Frequency response (8-ohm loading, variable subwoofer output)
Above is a frequency response plot measured at the line-level sub-out, relative to 20Hz. We see that the corner frequency (-3dB) is at 80Hz, with a second-order (12dB/octave) slope, which are the default settings. The crossover frequency can also be set to 40, 60, 100, and 120Hz.
Phase response (8-ohm loading, line-level input)
Above are the phase-response plots from 20Hz to 20kHz for the line-level input, measured across the speaker outputs at 10W into 8 ohms. The 40n does not invert polarity and exhibits, at worst, about 30 degrees (at 20kHz) of phase shift within the audio band.
Frequency response vs. input type (analog and 16/44.1, 24/96, and 24/192 inputs with 8-ohm loading, left channel only)
The chart above shows the 40n’s frequency response as a function of input type, measured across the speaker outputs at 10W into 8 ohms. The green trace is the same analog input data from the previous graph (but limited to 80kHz). The blue trace is for a 16-bit/44.1kHz dithered digital input signal from 5Hz to 22kHz using the coaxial input, and the purple trace is for a 24/96 dithered digital input signal from 5Hz to 48kHz, while the pink trace is for a 24/192 dithered digital input signal from 5Hz to 96kHz. For all digital signals, Filter 1 was used. The 16/44.1 data exhibits steeper filtering, with a -3dB point at 18.8kHz. The 24/96 and 24/192 kHz data yielded -3dB points at 38.4kHz and 60.5kHz, respectively.

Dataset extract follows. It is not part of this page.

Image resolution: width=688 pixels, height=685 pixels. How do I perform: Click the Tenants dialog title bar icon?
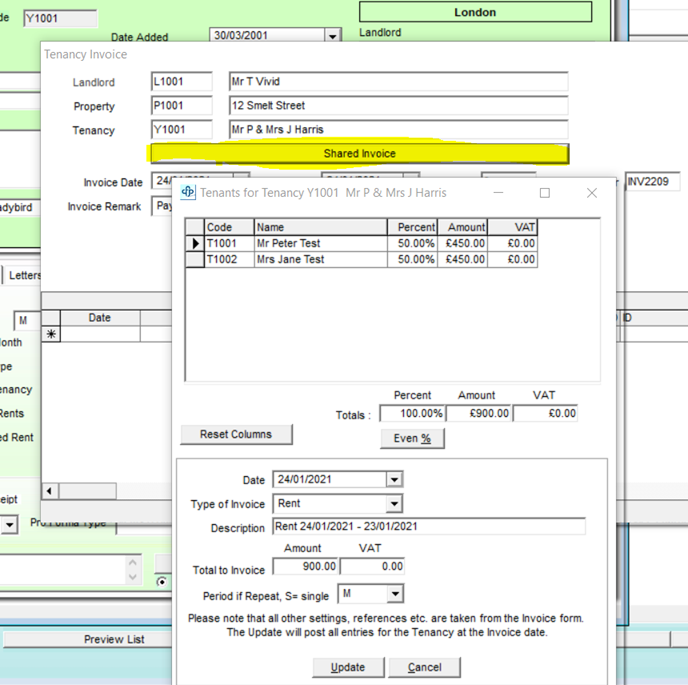[x=187, y=192]
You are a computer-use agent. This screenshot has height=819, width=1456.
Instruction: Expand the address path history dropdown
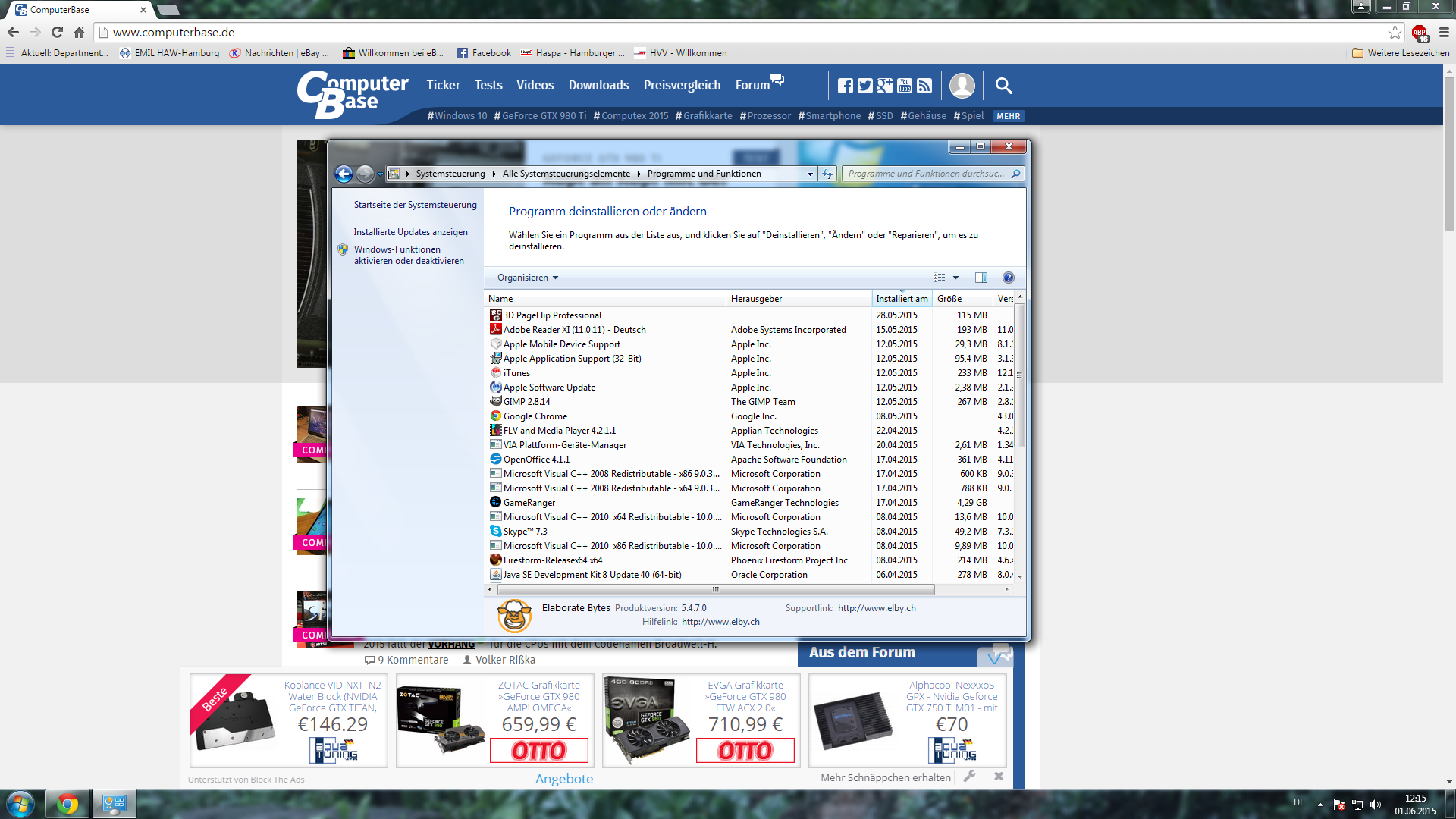810,174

Frequency response vs. filter type (16/44.1 input with 8-ohm loading, left channel only)
The chart above shows the 40n’s frequency response as a function of filter type, measured across the speaker outputs at 10W into 8 ohms, for a 16/44.1 signal at the coaxial input. The blue trace is Filter 1, and the purple trace is Filter 2. We see that Filter 2 offers a more brick-wall type behavior than Filter 1. At 20 kHz, Filter 1 is at -4dB, while Filter 2 is at -1dB.
Frequency response (8-ohm loading, MM phono input)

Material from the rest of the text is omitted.